| Records from a data collection |
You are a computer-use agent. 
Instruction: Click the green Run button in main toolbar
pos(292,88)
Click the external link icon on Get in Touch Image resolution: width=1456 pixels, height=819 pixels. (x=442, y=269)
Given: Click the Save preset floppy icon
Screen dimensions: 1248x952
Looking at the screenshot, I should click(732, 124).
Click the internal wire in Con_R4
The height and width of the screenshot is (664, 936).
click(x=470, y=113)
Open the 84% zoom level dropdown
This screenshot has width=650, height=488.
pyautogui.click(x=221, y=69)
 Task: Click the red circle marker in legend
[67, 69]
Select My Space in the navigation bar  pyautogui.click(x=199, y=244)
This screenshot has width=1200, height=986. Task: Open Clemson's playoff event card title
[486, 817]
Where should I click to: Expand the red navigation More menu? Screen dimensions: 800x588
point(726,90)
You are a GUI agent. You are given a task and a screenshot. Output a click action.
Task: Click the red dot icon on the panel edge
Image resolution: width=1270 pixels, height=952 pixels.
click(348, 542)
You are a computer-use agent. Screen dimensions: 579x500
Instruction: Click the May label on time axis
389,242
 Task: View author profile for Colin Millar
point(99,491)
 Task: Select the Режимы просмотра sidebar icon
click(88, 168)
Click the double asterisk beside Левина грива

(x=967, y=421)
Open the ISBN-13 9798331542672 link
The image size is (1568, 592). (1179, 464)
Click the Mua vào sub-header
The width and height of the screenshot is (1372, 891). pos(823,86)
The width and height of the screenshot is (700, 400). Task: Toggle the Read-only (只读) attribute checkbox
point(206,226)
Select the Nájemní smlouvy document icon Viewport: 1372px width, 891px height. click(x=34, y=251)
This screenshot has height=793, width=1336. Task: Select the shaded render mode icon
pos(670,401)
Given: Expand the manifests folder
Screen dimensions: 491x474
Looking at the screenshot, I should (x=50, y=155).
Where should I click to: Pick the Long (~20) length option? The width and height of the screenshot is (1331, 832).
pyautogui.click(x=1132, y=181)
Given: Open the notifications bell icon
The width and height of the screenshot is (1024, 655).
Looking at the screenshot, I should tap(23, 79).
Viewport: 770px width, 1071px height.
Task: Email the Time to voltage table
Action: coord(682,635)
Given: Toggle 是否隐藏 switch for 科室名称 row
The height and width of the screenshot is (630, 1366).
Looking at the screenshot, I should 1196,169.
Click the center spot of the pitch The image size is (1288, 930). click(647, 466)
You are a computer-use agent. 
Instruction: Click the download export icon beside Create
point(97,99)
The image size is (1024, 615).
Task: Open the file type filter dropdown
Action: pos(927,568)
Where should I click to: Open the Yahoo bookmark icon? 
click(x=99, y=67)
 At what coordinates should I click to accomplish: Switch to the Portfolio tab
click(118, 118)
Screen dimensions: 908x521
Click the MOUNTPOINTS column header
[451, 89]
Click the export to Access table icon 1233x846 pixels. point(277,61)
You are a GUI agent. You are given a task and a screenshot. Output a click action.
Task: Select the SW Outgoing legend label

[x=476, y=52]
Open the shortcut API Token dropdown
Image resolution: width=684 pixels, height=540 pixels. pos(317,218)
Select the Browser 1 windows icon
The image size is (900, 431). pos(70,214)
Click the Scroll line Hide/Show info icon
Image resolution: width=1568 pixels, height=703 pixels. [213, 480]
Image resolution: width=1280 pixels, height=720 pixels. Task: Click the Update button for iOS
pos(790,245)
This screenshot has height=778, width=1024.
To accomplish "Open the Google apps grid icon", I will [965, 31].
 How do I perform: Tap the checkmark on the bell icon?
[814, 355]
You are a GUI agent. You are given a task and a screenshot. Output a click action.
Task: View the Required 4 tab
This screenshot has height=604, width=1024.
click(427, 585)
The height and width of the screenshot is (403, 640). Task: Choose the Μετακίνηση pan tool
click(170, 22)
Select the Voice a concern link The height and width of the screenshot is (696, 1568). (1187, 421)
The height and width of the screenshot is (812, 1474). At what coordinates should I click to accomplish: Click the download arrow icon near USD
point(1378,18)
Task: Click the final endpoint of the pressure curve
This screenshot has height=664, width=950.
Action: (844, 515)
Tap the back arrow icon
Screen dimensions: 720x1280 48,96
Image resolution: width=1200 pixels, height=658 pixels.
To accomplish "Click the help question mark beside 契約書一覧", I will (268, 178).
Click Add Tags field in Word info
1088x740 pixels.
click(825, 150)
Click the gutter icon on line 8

| Problem description |
Starting from the line that contains "This screenshot has height=664, width=950.", give again every line to the last line of the data, exactly. Include nothing else.

| Answer below |
This screenshot has height=664, width=950.
Action: (844, 515)
Tap the back arrow icon
Screen dimensions: 720x1280 48,96
Image resolution: width=1200 pixels, height=658 pixels.
To accomplish "Click the help question mark beside 契約書一覧", I will (268, 178).
Click Add Tags field in Word info
1088x740 pixels.
click(825, 150)
Click the gutter icon on line 8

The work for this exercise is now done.